→ **Directive**: Please quote, word for word, the part of the items that opens with the line containing "Task: Visit the 다니엘 듀런트 name link" and closes at the end of the items.

→ **Input records**:
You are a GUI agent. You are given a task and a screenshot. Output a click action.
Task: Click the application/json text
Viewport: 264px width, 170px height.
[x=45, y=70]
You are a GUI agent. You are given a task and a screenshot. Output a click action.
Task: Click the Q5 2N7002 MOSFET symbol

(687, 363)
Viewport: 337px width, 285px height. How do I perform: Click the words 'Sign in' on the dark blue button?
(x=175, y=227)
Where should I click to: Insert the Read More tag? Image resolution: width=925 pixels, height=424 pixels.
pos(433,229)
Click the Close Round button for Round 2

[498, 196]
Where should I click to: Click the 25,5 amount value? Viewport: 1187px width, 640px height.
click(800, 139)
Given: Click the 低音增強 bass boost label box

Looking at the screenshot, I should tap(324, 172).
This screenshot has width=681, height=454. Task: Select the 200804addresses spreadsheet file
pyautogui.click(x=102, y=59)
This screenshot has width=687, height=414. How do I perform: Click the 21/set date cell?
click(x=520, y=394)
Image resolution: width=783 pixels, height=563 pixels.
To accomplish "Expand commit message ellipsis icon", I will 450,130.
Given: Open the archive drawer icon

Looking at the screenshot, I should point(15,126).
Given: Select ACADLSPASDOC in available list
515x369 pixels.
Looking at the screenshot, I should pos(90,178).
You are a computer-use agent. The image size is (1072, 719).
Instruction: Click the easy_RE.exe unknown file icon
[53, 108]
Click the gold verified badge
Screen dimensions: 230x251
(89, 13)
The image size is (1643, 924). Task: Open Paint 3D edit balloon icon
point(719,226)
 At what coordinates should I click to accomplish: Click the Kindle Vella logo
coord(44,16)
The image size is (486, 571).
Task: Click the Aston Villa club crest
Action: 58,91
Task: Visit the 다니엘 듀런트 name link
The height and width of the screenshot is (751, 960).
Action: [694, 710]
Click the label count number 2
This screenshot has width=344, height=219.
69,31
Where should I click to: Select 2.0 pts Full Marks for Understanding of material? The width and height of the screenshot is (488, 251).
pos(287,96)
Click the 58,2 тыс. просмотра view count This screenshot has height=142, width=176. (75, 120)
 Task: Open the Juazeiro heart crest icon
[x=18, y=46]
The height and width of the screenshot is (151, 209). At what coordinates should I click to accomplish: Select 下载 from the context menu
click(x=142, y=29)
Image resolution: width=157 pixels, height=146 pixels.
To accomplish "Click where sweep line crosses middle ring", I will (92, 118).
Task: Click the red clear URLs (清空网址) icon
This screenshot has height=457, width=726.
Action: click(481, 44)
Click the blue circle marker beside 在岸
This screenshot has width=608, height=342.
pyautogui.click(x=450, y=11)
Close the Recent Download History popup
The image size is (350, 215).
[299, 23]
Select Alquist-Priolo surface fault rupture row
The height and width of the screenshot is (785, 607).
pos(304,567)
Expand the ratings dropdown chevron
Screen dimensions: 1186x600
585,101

→ **Result for this task**:
Task: Visit the 다니엘 듀런트 name link
The height and width of the screenshot is (751, 960).
Action: [694, 710]
Click the label count number 2
This screenshot has width=344, height=219.
69,31
Where should I click to: Select 2.0 pts Full Marks for Understanding of material? The width and height of the screenshot is (488, 251).
pos(287,96)
Click the 58,2 тыс. просмотра view count This screenshot has height=142, width=176. (75, 120)
 Task: Open the Juazeiro heart crest icon
[x=18, y=46]
The height and width of the screenshot is (151, 209). At what coordinates should I click to accomplish: Select 下载 from the context menu
click(x=142, y=29)
Image resolution: width=157 pixels, height=146 pixels.
To accomplish "Click where sweep line crosses middle ring", I will (92, 118).
Task: Click the red clear URLs (清空网址) icon
This screenshot has height=457, width=726.
Action: click(481, 44)
Click the blue circle marker beside 在岸
This screenshot has width=608, height=342.
pyautogui.click(x=450, y=11)
Close the Recent Download History popup
The image size is (350, 215).
[299, 23]
Select Alquist-Priolo surface fault rupture row
The height and width of the screenshot is (785, 607).
pos(304,567)
Expand the ratings dropdown chevron
Screen dimensions: 1186x600
585,101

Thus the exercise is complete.